Some of the later understandings that have been painstakingly developed over the very many decades since – since Kingsley Hall back in the 1960s – would have been of enormous help to RD Laing. Many of these ideas – were in fact taken up in regards to his later communities. I am quite sure – he would have taken some of the further developments on board that have continued to take place – and still had a place for many aspects of his approach. RD Laing died 23 August 1989 (aged 61) – but his impact of radically and courageously challenging the treatments of his time – has had a lasting – if not necessarily fully recognised – impact on our present culture.

Sometimes – to make a decision to get better – or a decision to change – might be all that it ultimately takes.

*That is very hard to believe for most people.

In this there can be seen some influence from Sartre - though worked somewhat differently in Laing's own unique way.
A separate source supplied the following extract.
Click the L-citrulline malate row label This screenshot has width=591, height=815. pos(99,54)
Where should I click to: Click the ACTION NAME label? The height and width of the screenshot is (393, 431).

This would require explanation - though there is not room here - but is along the lines of an essay I wrote decades ago on authenticity.

Obviously – going into things in different ways – might facilitate such a decision – find out what holds one back from such a decision – understand how one got into the situation in the first place – or prevented one from moving on – and from this and other aspects – such as engaging with and reintegrating with dissociation – allow one through. The point is with the human mind – it doesn’t have a single answer such that traditional science looks for in order to solve various problems – it has a quantum like variability – but also quantum like qualities – and inevitably – in the uniqueness that each one of us is obviously about – there is always floating around these issues – ultimately an air of the mystical.

It was also considered – again in my view – by RD Laing – that if one had space – in which to find one's way back – or however you might want to put it – one would hopefully almost homeostatically – as it were – self-redirect. Kingsley Hall – and later developments in these alternative communities – were and still are a context in which to facilitate that.

I have not gone into the concept of the use of 'mind altering drugs'– such as LSD, mescaline, etc., which was a then current – as it were – cutting-edge experimental approach occasionally employed in those times – especially where trying to seek urgent answers where answers were not being found – but nevertheless as I have indicated - desperately needed. To go into this here - would lead to a relatively complex analysis involving - from one position - some of the problems in the various unrecognised conditions - underlying or informing 'the intentionality of consciousness'. So, as well as the occasional successes – because of the various problems that arose – it might be seen – as it could be descibed from this perspective – that such approaches might be more productive in adopting other methods for insight and change – that also can be seen as 'philosphically' – and in this somewhat panoramic view – also under the auspices of the phenomenological approach.